The site is located on a plateau east of the town of Bekabad on the banks of the Syr Darya River. It was accidentally discovered and excavated for the first time in the 1980s, when many strings of beads were unearthed in its tombs. As a result, the site was named Munchaktepa, which means "the plateau of strings of beads" in Uzbekistan.
Through research, Munchaktepa has been identified as a burial site belonging to the people who lived in the neighboring site of Balandtepa, where the remains of a city dating to the same period as Munchaktepa have been found some 30 meters away.
According to Ali Aisa, a member of the Chinese archaeological team, Munchaktepa is roughly contemporaneous with the period in China spanning the Three Kingdoms (220-280) to the Southern and Northern Dynasties (420-581).At the time, the Silk Road was the site of much trade and frequent cultural exchange.
As they sought to clarify the size of the burial area, as well as the spread and structure of the tombs, and detailed information about funerary objects, archaeologists found six new tombs — five small ones containing only one or two bodies with few funerary objects, and one larger one containing the remains of at least 24 individuals. Those in the small tombs seem not to have been buried in coffins, while those in the large tomb were buried in coffins made of reeds.
"As the site is by a river home to many aquatic plants, it's logical that people would have used reeds to make coffins, and that can be seen as characteristic of local funerary customs," Liu says.
They also found the large, well-preserved foundation of a house to the south of the tombs, referred to by archaeologists as F1. When viewed from above, it is nearly square in shape, with each side measuring approximately eight meters in length.

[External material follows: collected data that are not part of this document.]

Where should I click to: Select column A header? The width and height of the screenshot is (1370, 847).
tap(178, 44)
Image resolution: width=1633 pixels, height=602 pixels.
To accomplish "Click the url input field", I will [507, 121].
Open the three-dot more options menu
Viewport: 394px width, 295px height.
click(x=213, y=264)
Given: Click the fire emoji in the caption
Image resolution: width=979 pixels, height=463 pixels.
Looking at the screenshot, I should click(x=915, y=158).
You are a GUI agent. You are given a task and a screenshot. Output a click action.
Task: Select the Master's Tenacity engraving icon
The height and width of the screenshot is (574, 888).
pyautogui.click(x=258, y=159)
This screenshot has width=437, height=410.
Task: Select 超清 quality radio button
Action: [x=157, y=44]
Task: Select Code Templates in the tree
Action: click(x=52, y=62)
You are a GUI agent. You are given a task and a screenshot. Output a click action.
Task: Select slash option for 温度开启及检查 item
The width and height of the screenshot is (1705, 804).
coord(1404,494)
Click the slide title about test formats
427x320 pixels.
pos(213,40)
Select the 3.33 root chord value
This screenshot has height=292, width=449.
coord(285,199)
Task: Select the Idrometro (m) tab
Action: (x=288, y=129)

Based on the features of the foundation, such as the house having only an entrance in the east, a domestic hearth facing the entrance, traces of burning on the ground and east wall, and overturned pottery vessels outside, archaeologists believe F1 may have a connection to Zoroastrianism.
Zoroastrianism was an influential Persian religion that originated in the 6th century BC. Before the arrival of Islam in the 8th century AD, it dominated a large area of West and Central Asia.
According to preliminary carbon dating, the larger tombs and the F1 structure date back to about 400, while the small tombs are from 750.As Munchaktepa is closely linked with nearby Balandtepa, Liu says the team will study Balandtepa to determine whether Munchaktepa was used continuously from 400 to 750 by the same group of people, or if it was used by one group in 400 that later migrated, and then by another group in 750.
The funerary objects discovered include pottery vessels, coins, bronze mirrors, silk, and many strings of beads. Liu says the coins discovered this time are circular with a square hole, typical of ancient Chinese coins, which were also made in neighboring countries under Chinese influence.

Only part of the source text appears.